May 28 2020
Australia resumes search for crashed Malaysian jet
25 March 2014

As frustration was setting in, calmer seas returned on Wednesday and the search for the remains of flight MH370 began anew in remote waters of the Indian Ocean off western Australia.

Gale-force winds that forced an all-day delay on Tuesday died down, allowing a total of 12 planes and two ships from the United States, China, Japan, South Korea, Australia and New Zealand to resume the hunt for any pieces of the Malaysia Airlines jet tangible evidence for the families seeking closure after more than two weeks of anguished uncertainty.

Australian Prime Minister Tony Abbott told Nine Network television on Wednesday - “We’re throwing everything we have at this search.”
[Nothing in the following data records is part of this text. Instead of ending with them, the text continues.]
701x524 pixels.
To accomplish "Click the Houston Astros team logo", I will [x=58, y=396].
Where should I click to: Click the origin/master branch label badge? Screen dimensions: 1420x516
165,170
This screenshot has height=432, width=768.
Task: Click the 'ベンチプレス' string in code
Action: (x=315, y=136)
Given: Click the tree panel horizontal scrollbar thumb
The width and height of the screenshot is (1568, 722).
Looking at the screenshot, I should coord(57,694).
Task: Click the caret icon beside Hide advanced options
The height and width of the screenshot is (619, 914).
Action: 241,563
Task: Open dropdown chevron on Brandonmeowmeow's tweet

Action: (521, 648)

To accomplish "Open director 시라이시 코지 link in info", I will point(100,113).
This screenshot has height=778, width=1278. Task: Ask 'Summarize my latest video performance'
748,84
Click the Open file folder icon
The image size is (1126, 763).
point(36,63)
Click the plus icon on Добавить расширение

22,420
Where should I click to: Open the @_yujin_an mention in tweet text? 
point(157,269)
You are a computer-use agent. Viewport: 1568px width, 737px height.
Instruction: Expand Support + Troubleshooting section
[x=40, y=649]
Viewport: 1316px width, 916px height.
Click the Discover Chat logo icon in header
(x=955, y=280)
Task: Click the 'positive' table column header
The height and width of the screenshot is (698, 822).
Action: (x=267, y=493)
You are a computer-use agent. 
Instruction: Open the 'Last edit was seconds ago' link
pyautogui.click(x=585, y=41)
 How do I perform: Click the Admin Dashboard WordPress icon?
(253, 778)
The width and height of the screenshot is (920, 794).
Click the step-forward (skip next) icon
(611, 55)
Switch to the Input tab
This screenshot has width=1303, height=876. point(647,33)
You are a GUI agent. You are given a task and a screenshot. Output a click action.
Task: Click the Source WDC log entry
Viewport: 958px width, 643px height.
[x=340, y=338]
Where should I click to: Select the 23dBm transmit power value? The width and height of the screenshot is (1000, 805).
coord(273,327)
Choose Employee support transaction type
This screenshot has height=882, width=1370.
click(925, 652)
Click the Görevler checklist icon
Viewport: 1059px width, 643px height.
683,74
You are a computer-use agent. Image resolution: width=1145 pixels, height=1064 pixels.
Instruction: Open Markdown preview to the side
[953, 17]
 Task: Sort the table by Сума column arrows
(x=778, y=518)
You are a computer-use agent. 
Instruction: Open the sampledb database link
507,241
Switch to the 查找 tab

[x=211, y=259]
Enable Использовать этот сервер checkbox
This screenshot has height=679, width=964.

“This is about the most inaccessible spot imaginable. It’s thousands of kilometres from anywhere, but nevertheless, we are the closest nation. We are a capable nation. We will do what we can to solve this riddle,” he later told Seven Network television.

The Australian Maritime Safety Authority, which coordinates the search said Wednesday’s search will focus on 80,000 square kilometres of ocean.

Various pieces of floating objects have been spotted southwest of Perth, but none have been retrieved. If they are found to be from the plane, that may help investigators narrow the search for the wreckage of the plane.

The search for the wreckage and the plane’s flight data and cockpit voice recorders could take years because the ocean can extend to up to 23,000 feet deep in some parts. It took two years to find the black box from an Air France jet that went down in the Atlantic Ocean on a flight from Rio de Janeiro to Paris in 2009, and searchers knew within days where the crash site was.

There is a race against the clock to find MH370’s black boxes, whose battery-powered “pinger” could stop sending signals within two weeks. The batteries are designed to last at least a month.

David Ferreira, an oceanographer at the University of Reading, said little is known about the detailed topography of the seabed where the plane is believed to have crashed.

“We know much more about the surface of the moon than we do about the ocean floor in that part of the Indian Ocean,” Mr. Ferreira said.

The satellite information did not provide an exact location only a rough estimate of where the jet went down, and Malaysian Defence Minister Hishammuddin Hussein said the data is still being analysed “to attempt to determine the final position of the aircraft” and that an international working group of satellite and aircraft performance experts had been set up.